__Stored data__
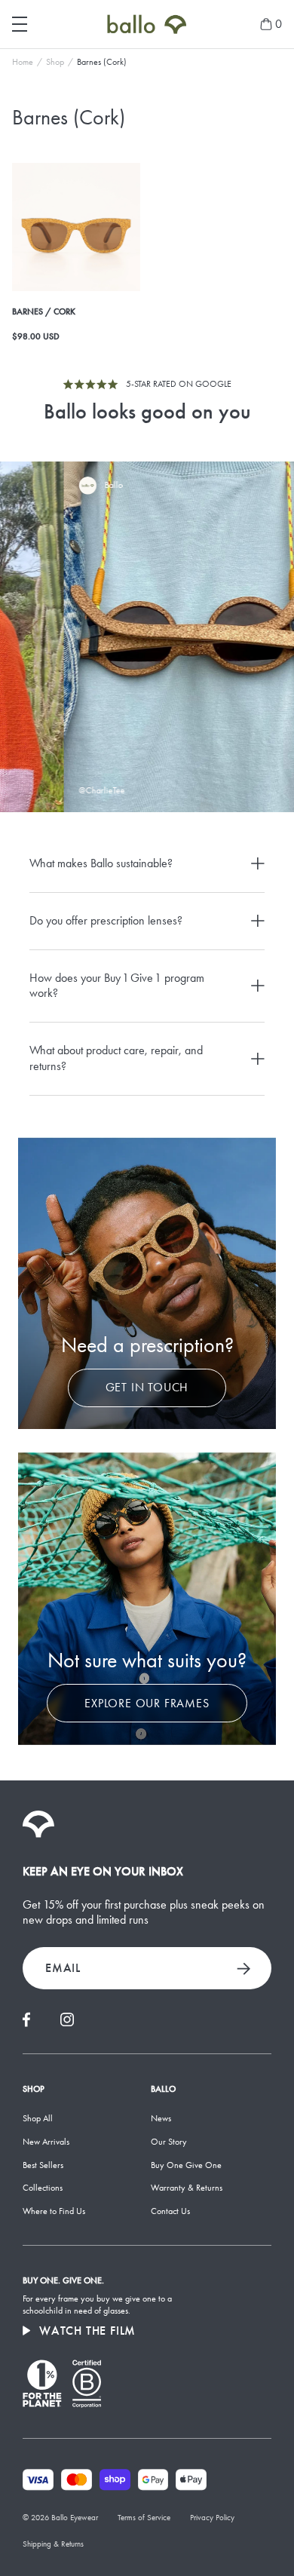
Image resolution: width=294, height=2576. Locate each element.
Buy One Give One (186, 2165)
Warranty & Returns (186, 2187)
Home (22, 62)
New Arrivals (46, 2141)
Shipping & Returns (53, 2544)
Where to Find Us (54, 2211)
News (161, 2118)
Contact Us (170, 2211)
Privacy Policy (212, 2517)
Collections (43, 2187)
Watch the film (87, 2331)
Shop (55, 62)
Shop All (38, 2118)
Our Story (169, 2141)
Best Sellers (43, 2165)
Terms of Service (144, 2517)
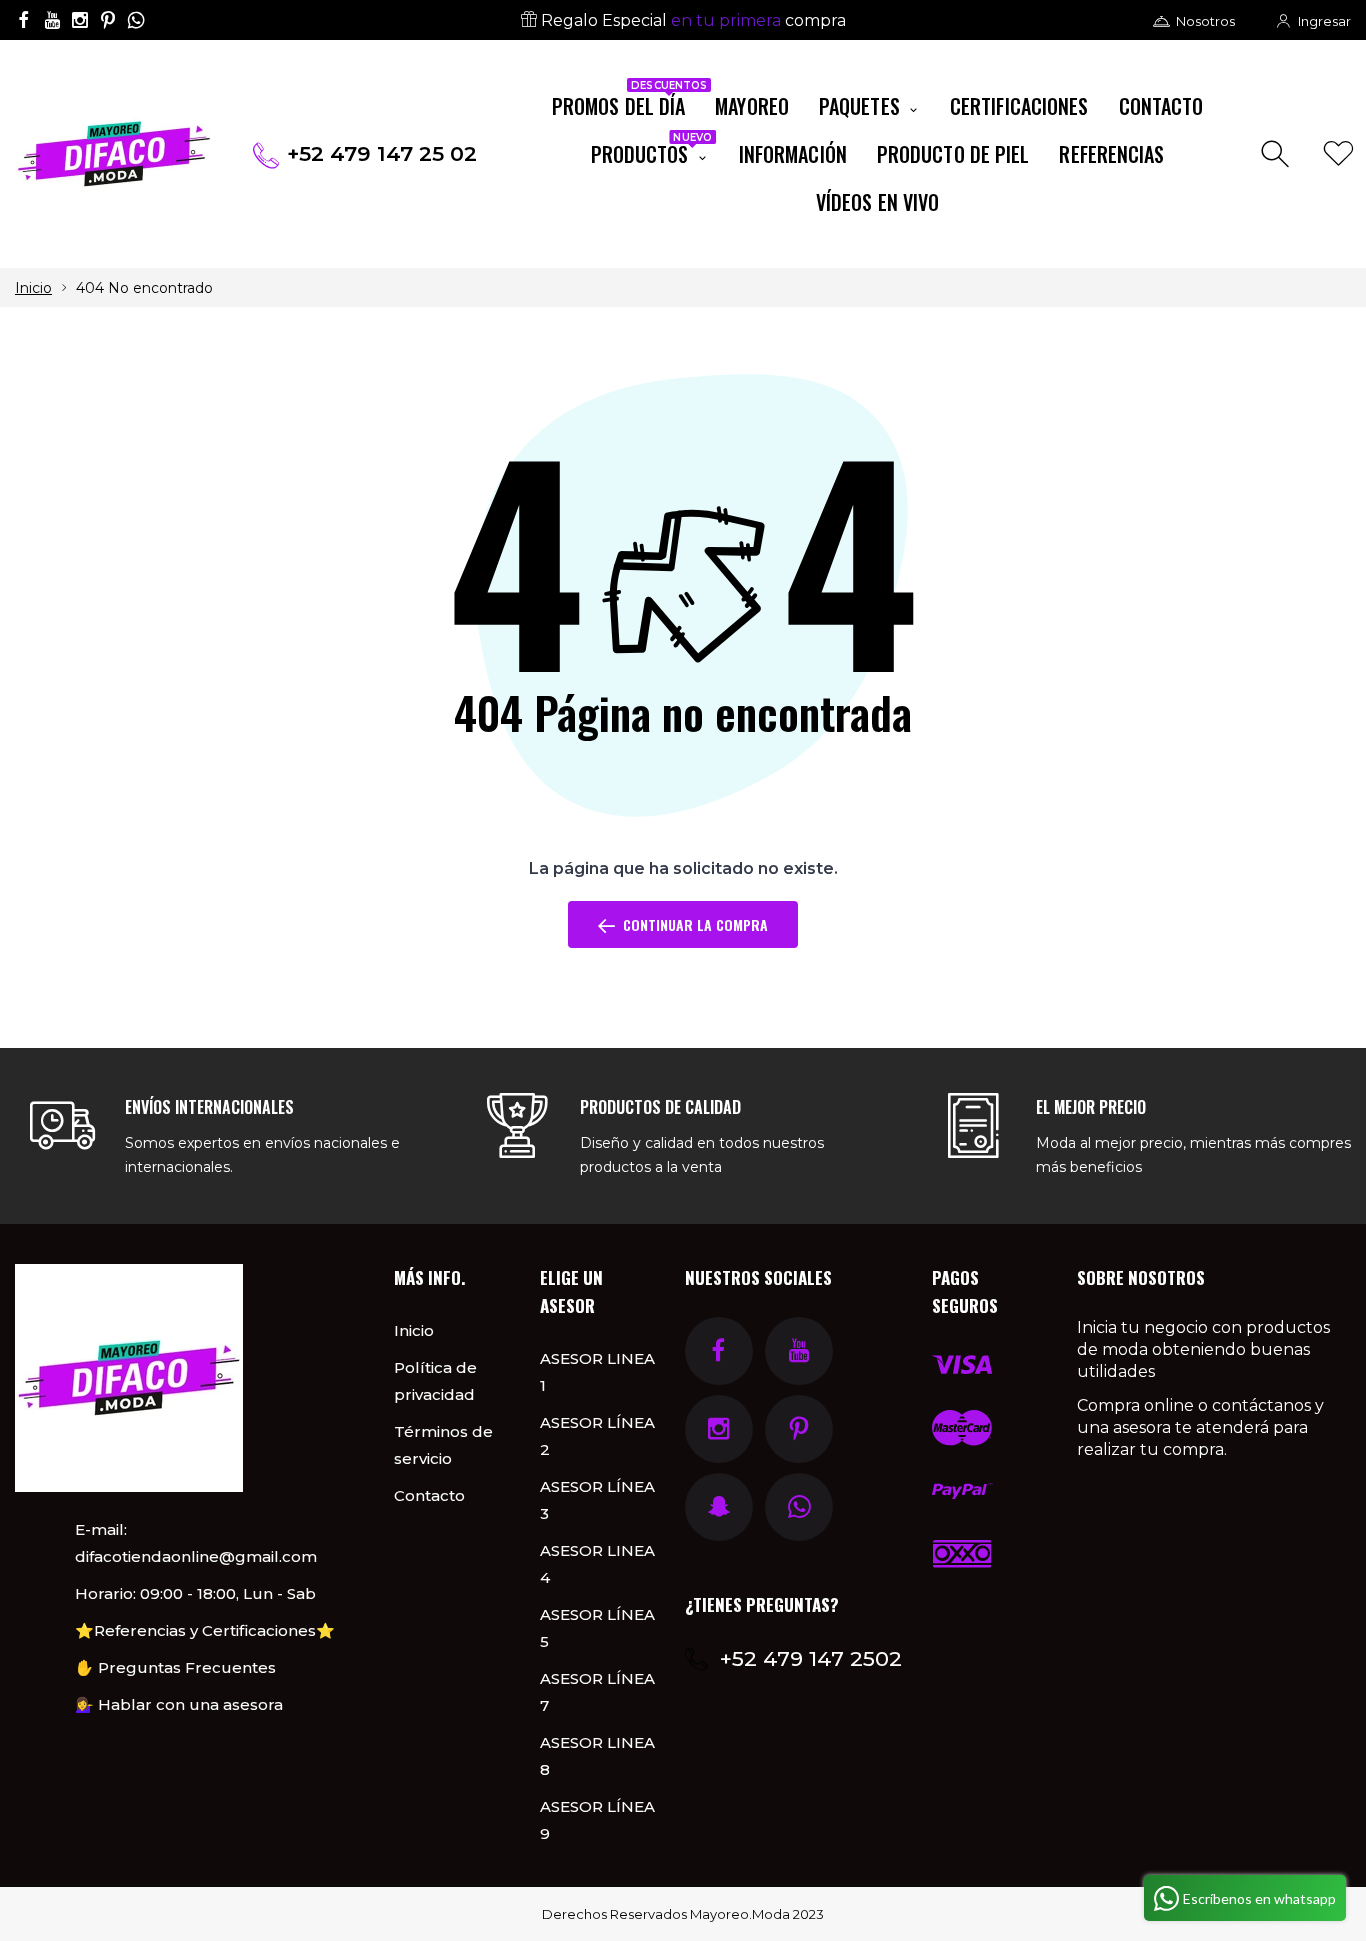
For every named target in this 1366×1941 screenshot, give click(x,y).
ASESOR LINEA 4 (597, 1564)
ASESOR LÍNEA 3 (597, 1500)
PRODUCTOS (651, 150)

__The task__
From the opening line of the entries, copy each line exactly until the line with "Best Sellers (43, 2165)", which is copied as well; leave out pictures.

__Final answer__
Image resolution: width=294, height=2576. Locate each element.
Buy One Give One (186, 2165)
Warranty & Returns (186, 2187)
Home (22, 62)
New Arrivals (46, 2141)
Shipping & Returns (53, 2544)
Where to Find Us (54, 2211)
News (161, 2118)
Contact Us (170, 2211)
Privacy Policy (212, 2517)
Collections (43, 2187)
Watch the film (87, 2331)
Shop (55, 62)
Shop All (38, 2118)
Our Story (169, 2141)
Best Sellers (43, 2165)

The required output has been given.